The book, which contains various scriptural texts of the religions and excerpts from ancient and modern mystics, is divided into four sections: relating to creation; relating to divinity; relating to ourselves: paths to encounter and enlightenment; and relating to the future: what the divine is asking of us. Fox believes that these thematic sections address some of the major concerns of our time ones relevant "to our soul and social needs." Specifically, he identifies 18 themes characteristic of the universal religious tradition of humankind.
In the early pages, the author states that perhaps this resource could be seen as "a scripture for the twenty-first century." It emphasizes the common elements that link the faith traditions together. It celebrates the creativity that emanates from mixing the words of Sufis, Celtic authors, aboriginal peoples, African-Americans, and the mystical teachings of Christian and Goddess sources. Even given the wealth of material in this treasure trove of wisdom, One River, Many Wells is not meant to be the definitive sourcebook.
We were very pleased to see in the 18 themes an emphasis on four spiritual practices showcased in the Alphabet of Spiritual Literacy: beauty, compassion, imagination, and joy.

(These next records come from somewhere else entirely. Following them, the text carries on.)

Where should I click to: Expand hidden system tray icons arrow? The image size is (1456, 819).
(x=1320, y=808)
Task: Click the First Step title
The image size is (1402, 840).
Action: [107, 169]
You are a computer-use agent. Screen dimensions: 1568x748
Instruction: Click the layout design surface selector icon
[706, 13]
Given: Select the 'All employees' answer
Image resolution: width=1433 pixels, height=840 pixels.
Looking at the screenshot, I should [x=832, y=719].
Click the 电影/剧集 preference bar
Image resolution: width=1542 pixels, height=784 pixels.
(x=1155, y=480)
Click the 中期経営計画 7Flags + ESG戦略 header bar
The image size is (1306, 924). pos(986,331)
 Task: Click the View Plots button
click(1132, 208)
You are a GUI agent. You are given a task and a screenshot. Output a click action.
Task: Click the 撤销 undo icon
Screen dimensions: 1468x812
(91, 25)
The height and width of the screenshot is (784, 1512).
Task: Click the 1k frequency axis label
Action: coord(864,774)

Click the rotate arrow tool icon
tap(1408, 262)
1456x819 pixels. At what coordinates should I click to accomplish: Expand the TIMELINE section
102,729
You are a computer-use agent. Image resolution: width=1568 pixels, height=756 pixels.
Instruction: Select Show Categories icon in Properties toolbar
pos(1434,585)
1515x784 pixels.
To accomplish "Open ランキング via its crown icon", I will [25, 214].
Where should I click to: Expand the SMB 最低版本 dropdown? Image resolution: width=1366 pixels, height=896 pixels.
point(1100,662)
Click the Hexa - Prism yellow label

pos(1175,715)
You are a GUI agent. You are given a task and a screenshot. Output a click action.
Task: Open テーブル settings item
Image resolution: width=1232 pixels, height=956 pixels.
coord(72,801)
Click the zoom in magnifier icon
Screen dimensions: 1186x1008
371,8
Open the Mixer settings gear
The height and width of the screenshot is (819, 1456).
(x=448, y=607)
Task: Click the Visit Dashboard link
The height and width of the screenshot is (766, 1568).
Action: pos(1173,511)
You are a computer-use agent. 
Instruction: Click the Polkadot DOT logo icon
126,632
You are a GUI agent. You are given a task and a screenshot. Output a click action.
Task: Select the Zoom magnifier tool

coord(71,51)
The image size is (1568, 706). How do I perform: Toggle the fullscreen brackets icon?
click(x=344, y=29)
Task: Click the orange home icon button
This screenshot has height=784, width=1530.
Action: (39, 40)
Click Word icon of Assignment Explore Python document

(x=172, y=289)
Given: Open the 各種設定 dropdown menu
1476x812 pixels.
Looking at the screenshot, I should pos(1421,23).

Fox also does a fine job assessing the importance of delving into the many names of God, the feminine face of Divinity, and the nature of spiritual warriorhood (the pursuit of justice). He ends on a high and holy note with an exercise in "remythologizing our faith lives." He lists 18 myths that might just serve as the catalysts for reinvigorating our species in the twenty-first century. One of the most delicious is: "The myth that the Divine 'I Am' can be spoken by every one of us and by every creature and that this is our way of asserting our divine nobility and exuding a radiance greater than ourselves."